Film is another invention that should have been on there, as could its related invention Television. The influence of film on humanity since its invention cannot be denied. Apart from film and television as entertainment in themselves:
  • film has allowed the exposure of parts of the world that cannot be visited due to climate or politics
  • film has allowed the exposure to the public of scandals and secrets that in previous generations were never known. Whilst this may have made people more suspicious of authority and weakened communities, it has certainly made deadly corruption less likely
  • many sports (e.g. basketball and volleyball) would be very specialised interests without the aid of television owing to the specialised body types required
Organic pesticides – even if banned due to their persistence in the environment – were a major improvement on using un-selective and toxic toads to eat pests, or un-selectively poisonous and naturally extremely scarce lead and arsenic compounds to kill them. These pesticides were critical to the “Green Revolution” discussed in the previous paragraph and briefly hinted at in #24 of the book; however, the radical change they were to agricultural practices cannot be overlooked.

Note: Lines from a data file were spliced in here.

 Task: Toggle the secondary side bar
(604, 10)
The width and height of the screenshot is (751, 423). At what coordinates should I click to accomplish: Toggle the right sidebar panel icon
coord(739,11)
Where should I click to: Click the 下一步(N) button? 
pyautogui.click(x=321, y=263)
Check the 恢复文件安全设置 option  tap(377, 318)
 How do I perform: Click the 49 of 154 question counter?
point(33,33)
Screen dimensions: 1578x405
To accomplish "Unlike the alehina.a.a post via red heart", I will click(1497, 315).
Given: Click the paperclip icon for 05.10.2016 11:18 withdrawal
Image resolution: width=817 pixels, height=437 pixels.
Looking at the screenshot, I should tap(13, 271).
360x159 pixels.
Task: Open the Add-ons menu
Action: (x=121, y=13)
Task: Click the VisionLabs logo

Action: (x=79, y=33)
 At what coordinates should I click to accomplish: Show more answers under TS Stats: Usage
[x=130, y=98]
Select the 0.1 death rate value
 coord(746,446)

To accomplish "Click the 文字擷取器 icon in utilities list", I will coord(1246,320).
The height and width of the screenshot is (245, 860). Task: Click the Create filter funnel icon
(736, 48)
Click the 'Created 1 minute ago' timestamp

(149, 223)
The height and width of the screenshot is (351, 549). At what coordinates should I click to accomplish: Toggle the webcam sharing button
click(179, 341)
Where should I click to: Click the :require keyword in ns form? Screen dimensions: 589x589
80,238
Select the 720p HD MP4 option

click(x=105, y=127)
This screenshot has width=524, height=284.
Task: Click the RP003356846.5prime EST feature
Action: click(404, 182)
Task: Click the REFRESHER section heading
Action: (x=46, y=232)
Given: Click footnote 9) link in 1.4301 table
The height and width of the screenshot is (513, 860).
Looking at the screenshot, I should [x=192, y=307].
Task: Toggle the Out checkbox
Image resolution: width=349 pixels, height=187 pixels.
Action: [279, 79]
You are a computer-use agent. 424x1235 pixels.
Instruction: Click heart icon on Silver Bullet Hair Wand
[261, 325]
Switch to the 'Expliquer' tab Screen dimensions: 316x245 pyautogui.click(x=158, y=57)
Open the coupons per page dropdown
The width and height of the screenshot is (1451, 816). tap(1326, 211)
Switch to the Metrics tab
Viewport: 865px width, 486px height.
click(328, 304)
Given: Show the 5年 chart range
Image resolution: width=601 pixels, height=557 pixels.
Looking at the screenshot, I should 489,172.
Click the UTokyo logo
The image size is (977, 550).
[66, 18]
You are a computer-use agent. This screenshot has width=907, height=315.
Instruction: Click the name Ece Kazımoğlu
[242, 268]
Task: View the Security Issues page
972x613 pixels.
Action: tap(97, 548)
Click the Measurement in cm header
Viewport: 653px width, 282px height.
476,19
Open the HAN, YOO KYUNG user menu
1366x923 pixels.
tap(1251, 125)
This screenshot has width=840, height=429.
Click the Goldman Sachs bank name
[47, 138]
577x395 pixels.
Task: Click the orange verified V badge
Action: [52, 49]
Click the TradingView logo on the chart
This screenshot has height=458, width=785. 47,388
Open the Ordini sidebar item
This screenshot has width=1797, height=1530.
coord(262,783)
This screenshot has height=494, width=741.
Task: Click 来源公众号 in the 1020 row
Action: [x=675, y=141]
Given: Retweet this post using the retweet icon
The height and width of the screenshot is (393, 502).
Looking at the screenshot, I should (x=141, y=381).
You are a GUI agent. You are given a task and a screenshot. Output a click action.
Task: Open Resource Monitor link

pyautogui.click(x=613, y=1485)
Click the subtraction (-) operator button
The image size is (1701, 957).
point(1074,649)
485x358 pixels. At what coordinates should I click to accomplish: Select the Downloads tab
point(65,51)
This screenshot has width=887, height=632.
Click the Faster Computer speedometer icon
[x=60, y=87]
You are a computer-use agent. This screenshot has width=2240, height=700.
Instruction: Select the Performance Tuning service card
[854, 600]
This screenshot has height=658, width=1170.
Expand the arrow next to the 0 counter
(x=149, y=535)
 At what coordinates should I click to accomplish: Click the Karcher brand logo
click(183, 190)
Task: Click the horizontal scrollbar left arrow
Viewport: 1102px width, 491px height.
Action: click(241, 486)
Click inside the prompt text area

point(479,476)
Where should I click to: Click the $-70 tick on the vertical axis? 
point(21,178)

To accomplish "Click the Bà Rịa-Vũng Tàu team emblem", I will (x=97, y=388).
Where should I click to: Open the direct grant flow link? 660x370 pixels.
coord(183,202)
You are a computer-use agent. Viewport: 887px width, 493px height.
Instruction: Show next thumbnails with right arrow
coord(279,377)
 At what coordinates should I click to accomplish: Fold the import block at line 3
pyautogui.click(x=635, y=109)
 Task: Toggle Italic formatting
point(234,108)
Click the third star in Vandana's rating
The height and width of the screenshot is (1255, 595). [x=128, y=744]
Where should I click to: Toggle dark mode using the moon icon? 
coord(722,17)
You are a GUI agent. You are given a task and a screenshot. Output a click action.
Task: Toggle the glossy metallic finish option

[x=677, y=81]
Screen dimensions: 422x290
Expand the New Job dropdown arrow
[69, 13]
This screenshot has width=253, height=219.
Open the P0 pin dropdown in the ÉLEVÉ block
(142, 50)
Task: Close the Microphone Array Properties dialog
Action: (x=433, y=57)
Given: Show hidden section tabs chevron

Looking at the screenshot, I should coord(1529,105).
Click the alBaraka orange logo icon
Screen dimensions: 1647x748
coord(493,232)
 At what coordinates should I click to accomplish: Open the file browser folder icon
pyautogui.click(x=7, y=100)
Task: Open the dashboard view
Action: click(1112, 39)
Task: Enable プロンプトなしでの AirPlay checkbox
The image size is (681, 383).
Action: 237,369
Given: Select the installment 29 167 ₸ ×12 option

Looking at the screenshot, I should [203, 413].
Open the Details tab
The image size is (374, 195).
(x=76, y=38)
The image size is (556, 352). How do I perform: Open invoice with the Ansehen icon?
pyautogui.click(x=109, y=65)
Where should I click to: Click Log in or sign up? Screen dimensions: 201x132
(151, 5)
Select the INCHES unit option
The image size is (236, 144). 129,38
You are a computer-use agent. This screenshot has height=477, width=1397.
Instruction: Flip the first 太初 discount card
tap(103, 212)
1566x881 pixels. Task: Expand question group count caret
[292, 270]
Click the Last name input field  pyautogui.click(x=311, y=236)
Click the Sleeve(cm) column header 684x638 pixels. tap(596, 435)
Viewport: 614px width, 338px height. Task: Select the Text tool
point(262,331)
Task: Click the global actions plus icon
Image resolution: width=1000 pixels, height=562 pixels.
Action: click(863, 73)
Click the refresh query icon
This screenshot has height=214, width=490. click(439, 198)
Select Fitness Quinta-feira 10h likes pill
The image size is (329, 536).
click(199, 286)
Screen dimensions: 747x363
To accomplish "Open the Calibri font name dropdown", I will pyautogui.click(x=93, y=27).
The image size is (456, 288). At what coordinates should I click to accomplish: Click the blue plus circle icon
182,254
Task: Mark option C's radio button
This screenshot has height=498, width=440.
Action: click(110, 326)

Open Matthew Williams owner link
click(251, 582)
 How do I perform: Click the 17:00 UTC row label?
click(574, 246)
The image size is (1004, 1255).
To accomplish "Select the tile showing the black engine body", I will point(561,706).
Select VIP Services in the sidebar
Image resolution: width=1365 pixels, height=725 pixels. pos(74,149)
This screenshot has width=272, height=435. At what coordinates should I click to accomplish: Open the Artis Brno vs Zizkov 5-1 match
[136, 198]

Electrolysis – which via its ability to isolate metals with powerful bonds to oxygen transformed Australia from a non-arable wasteland of uniquely low fertility into the planet’s richest nation – should have been in the top ten but was not mentioned at all. Electrolysis and the resultant ability to exploit metals more reactive than iron had an incomparably greater effect on the world than iron metallurgy. Without the ability to use metals more reactive than iron the Earth’s resources would have been exhausted at almost the beginning of the Industrial Revolution.

I could probably think of a lot more omissions than these if I looked harder; however, I am not in the mood with so much to think about at present.